3. La pièce «In What World Do You Savages Live Where You Thought I’d Be Cool?» est particulièrement émotive, avec des textes poignants qui font allusion au suicide. Est-ce que c’était important pour toi d’aborder ce sujet, assez personnel, sur ce nouvel album?
«En avril 2016, j’ai voulu mourir. J’ai voulu disparaître. C’était violent. L’hôpital. Des piliers dans ma vie se sont effondrés. Les gens sur qui je comptais le plus m’ont poignardé. Je ne savais plus où regarder. Je cherchais de l’air. Tout en portant des œillères. C’était deux mois après la sortie de Volcano. J’étais en plein élan promo. J’étais entouré de gens toxiques (que j’aimais de toutes mes tripes).»
«Cette chanson («Savages») s’est écrite toute seule. Je peux en parler aujourd’hui avec un certain détachement. J’ai remonté une sale pente. Je ne suis pas le premier à avoir vécu des moments sombres, et certainement pas le dernier. Mais bon, j’ai toujours écrit sur mes émotions; dans ce cas, les émotions étaient à turbo. Ce n’était pas «important» de l’écrire… ça allait de soi. Le beau dans tout ça, c’est que je n’ai jamais eu autant de plaisir à faire un disque. Je n’aurais pas pu le faire l’an dernier alors que j’étais au milieu de tout ce chaos.»
4. On pourrait croire que Loveshit II est un espèce de prolongement de l’un de tes premiers albums, Loveshit (2008). Est-ce qu’il y a effectivement certains parallèles à faire entre les deux, et si oui, lesquels?
«Le parallèle principal est que j’ai joué toutes les guitares et 85% des basses sur l’album. Loveshit II ne pourrait pas plus me ressembler. Sans prétention, j’ai un peu trop hâte que tout le monde entende l’œuvre. Drôlement, l’album est sûrement la suite logique à The Sound Your Life Makes. Il est varié, un peu plus salade de fruits. Tout mon amour de la musique y passe. Toutes mes influences.»
5. On a pu observer tes talents de réalisateurs avec le vidéoclip de «Blondie» paru il y a quelques semaines. Est-ce que c’est une avenue que tu aimerais explorer dans le futur pour tes propres pièces ou pour d’autres?

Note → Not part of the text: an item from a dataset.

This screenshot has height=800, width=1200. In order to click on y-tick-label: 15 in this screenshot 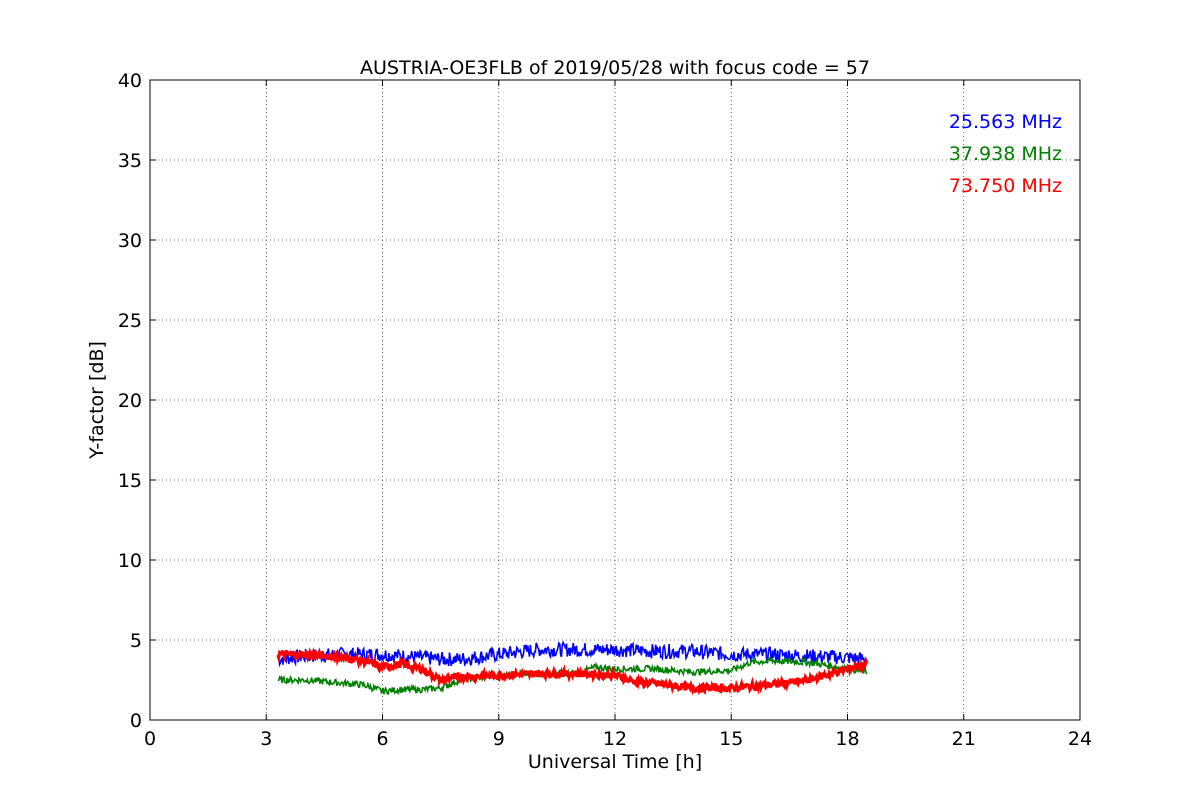, I will do `click(130, 481)`.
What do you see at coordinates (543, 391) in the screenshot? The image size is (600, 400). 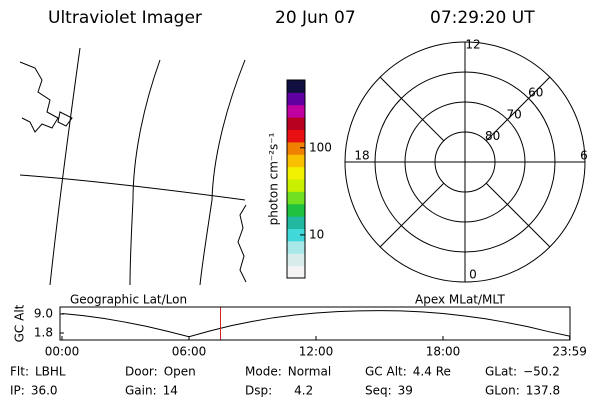 I see `status-value: 137.8` at bounding box center [543, 391].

«Possiblement. Le concept est simple avec «Blondie». Kimberley Bittner Quinn fait fréquemment des vidéos de danse contemporaine et d’exploration de mouvements sur son compte Instagram. J’ai simplement voulu en faire un clip. Et, entre-temps, j’ai acheté un chaton (Bill Murray), et je me suis permis de lui faire boire de l’eau à l’écran pendant le solo. C’est léger, un peu niaiseux, et surtout c’est ce que j’avais envie de voir. J’ai beaucoup de respect pour les réalisateurs. On verra bien pour la suite.»